The Identity Debate

  • I have been a DBA for 15 years. Whenever I have the control, I create synthetic keys using identities. I have taken over many projects where the developers used multi-column natural primary keys which I simply find awkward to work with. In a recent case, a series of batch error processing tables has 6 columns to uniquely identify a batch, which means these 6 columns appear in each of the 4 related tables:w00t:

    As for using GUID's vs. Integers, in most cases I prefer integers, for performance reasons. http://cookingwithsql.com/index.php?option=com_content&task=view&id=52&Itemid=58

  • I am pleasantly surprised to see that a majority is open to the smart way of doing things: identities as surrogate keys. Celko is clueless on this.

  • Wow, no anti-identity post yet. I like identity for all the reasons mentioned thus far. I also agree that there are times when an identity column is not needed. As far as the sex/gender table there is also an ISO standard for that that has 4 entries I believe 0 - Unknown, 1 - Male, 2 - Female, 9 - Not Applicable.

    I use identity and many times leave it as the clustered index, but do try to identify the natural key and assign a unique index to that. I do it because as many have already mentioned I have seen unique indexes suddenly not become unique or have the id field that will never change change.

    Someone mentioned not using identity on a States_provinces table, well I do because the natural key is a composite of country and state/province and I am lazy and like to join on 1 column.

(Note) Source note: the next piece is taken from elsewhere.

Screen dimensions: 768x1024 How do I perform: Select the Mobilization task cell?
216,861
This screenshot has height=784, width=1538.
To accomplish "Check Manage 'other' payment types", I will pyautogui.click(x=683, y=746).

  • I use GUIDs as my PK for pretty much every table that has "meaningful" data, relegating any natural keys to a secondary role. Our reasoning behind GUIDs versus identity IDs is from a security perspective (we're a US government organization). If a user can see record IDs of 1, 2, 4 and 5 it doesn't take a rocket scientist to figure out that there is probably a record 3 too. The user may not have permission or visibility to record 3 though and that just begs a hack attempt. GUIDs pretty much eliminate this issue for us.

  • identity columns are like the fast food of the database world.

    ..."Super Size Me" ring a bell.

    Basically a lack of understanding on the upfront work involved in modeling. Does anyone still know what logical modeling, forward engineering, or even relational is??

    Way to much focus on the technology and not enough focus on DESIGN.

    I guess you can't blame it all on the IT world. Part of the problem is that businesses want a jack of all trades to be the DBA/network admin/developer rather than have a true

    DBA.

  • Apparently there is an important difference between Canadian and American systems law. Up here, we are not permitted to use Social Insurance Numbers for anything except reporting to Revenue Canada. Organizations are entitled to request them, but individuals are not required to provide them except for purposes relating to Revenue Canada.

    In addition, there have been several cases of duplicates being issued.

    Arthur

    Arthur Fuller
    cell: 647-710-1314

    Only two businesses refer to their clients as users: drug-dealing and software development.
    -- Arthur Fuller

  • I agree with the comments that we need both a natural key and a surrogate key.

    We need the correct natural key or the table is not normalized, but we also need a monotonically increasing key (identity, sequential GUID, etc.) to get the best SQL Server performance.

    It is good to see some consensus on what has been, for many many years, a very contentious and confusing issue. The still confusing item is that we only have one “Primary Key”. Maybe we need a “Logical Primary Key” and a “Physical Primary Key”?

    I would like to add a reference to “Pro SQL Server 2005 Database Design and Optimization” by Louis Davidson who has one of the best and clearest discussions of natural and surrogate keys that I have ever seen.

  • I tend to use identities for every table, and do not tend to expose them to the users (if they said product ids are unique and they later end up with two products with the same id and can't tell which one is which on the screen, it is their problem not mine - I don't have to do an emergency rewrite)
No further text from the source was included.